I’m really happy with the new Dwell homepage. It was the first thing I designed at Dwell, and I felt such a rush of inspiration that it came together really quickly.
I think that’s largely because it was my first project at a new company. Working in-house, it’s easy to get into a stylistic rut — there isn’t much room to experiment once the style guide is in place. Switching from one product to another is exhilarating, and forces you to use your skills in a new way.
I’m also very proud of Hudson Valley Talentbase, an online platform I’m building to connect the local creative community. I designed and built the whole thing from scratch, and I’ve loved having a blank canvas to work with and experiment on. I’ve found that it’s a great testbed for learning lessons that I can bring into my other work, and vice versa.
Designing a Bible app comes with some unique challenges.
By its very nature, almost everyone who uses the app cares deeply about the content. Messing up a Bible app would feel more personal than messing up a social networking app, for instance. The Bible should feel timeless, not ephemeral, and so we’re fighting against the grain of the medium to some degree.

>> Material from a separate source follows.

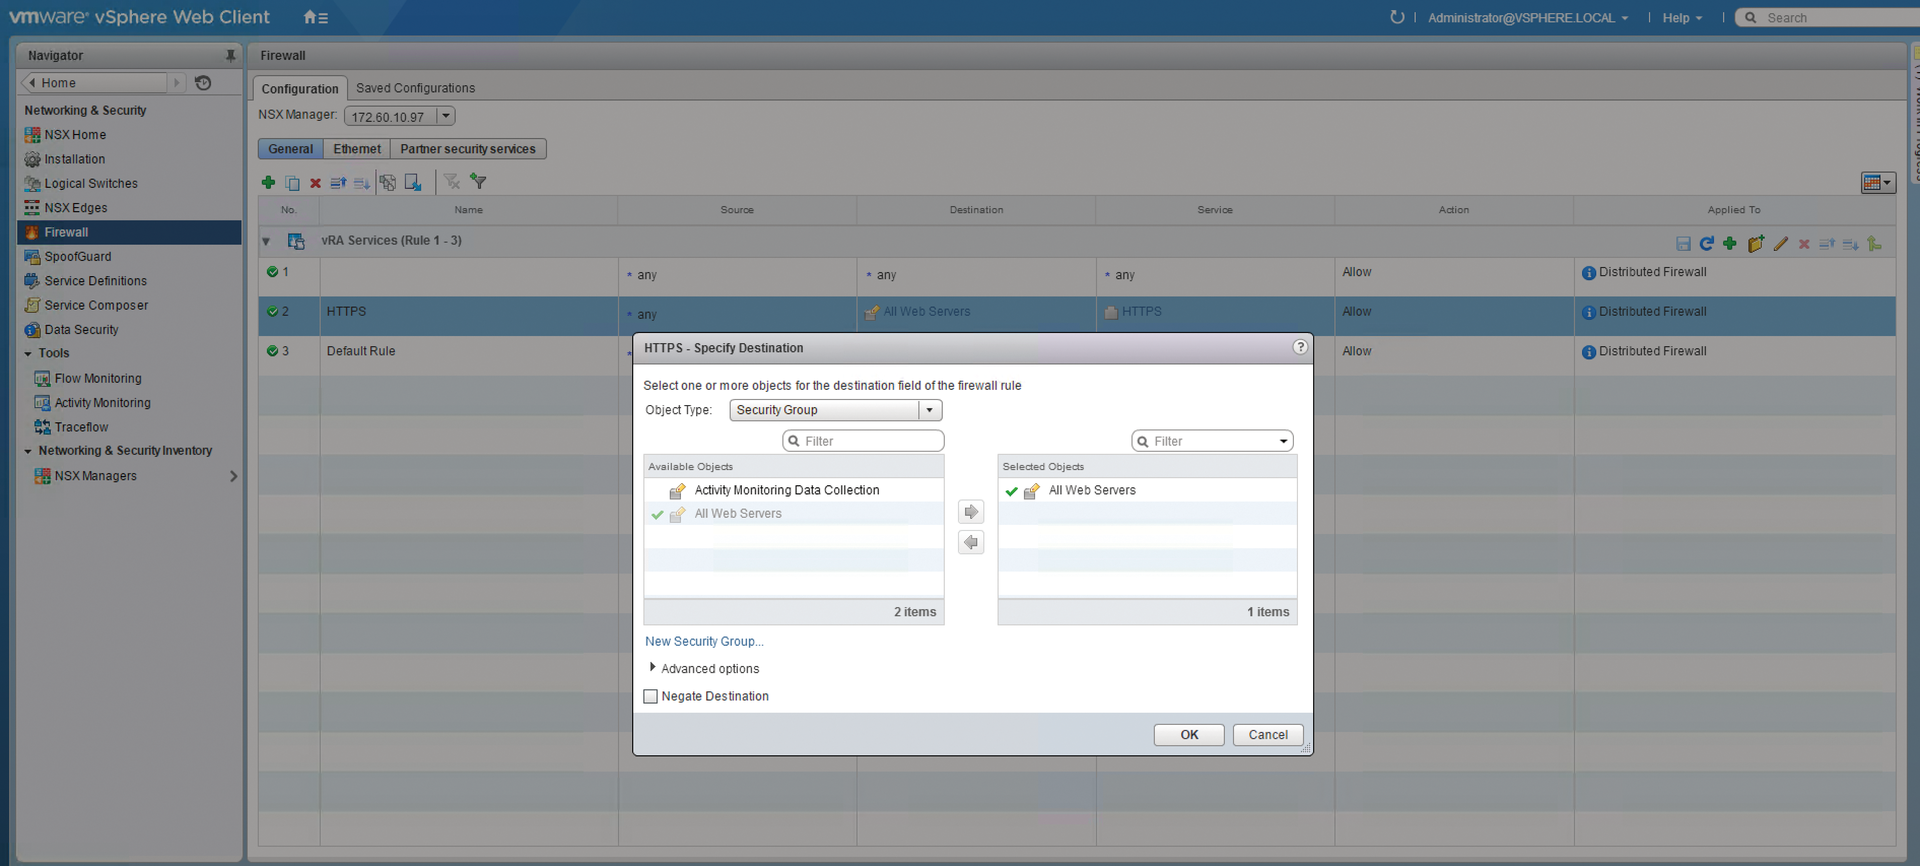Click the New Security Group link
The image size is (1920, 866).
coord(704,641)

Most Bible apps are centered around reading, but Dwell is all about audio. The interface is sort of a hybrid between a music app like Spotify and an audiobook app like Audible — it’s designed both for listening to content straight through, but also for listening to medleys of topical verses. We’ve worked hard to create a UI that makes it easy for people to understand how those two ideas fit together.
There are, sadly, a lot of poorly-designed “Christian apps” out there. All of us at Dwell are committed to making the app as beautiful as we can — hence our emphasis on great artwork, great music, and well-recorded voices. In the interest of form following function, the app should reflect the content it enshrines, and that’s both a challenge and an opportunity to build something wonderful.
Learn how to work well with engineers! That doesn’t mean you have to learn how to code (though grasping the fundamentals will definitely help), but everyone benefits if you know how to talk to the people who will be implementing your work.
Don’t forget that design is a form of hospitality. Our work should welcome people in; it should make them feel comfortable and confident, and give them skills they didn’t have before. Keep your eye on the user, and everything else will fall into place.
Finally, don’t forget the fundamentals. Beneath everything we do are the same principles of typography, color, and layout; learning those are key.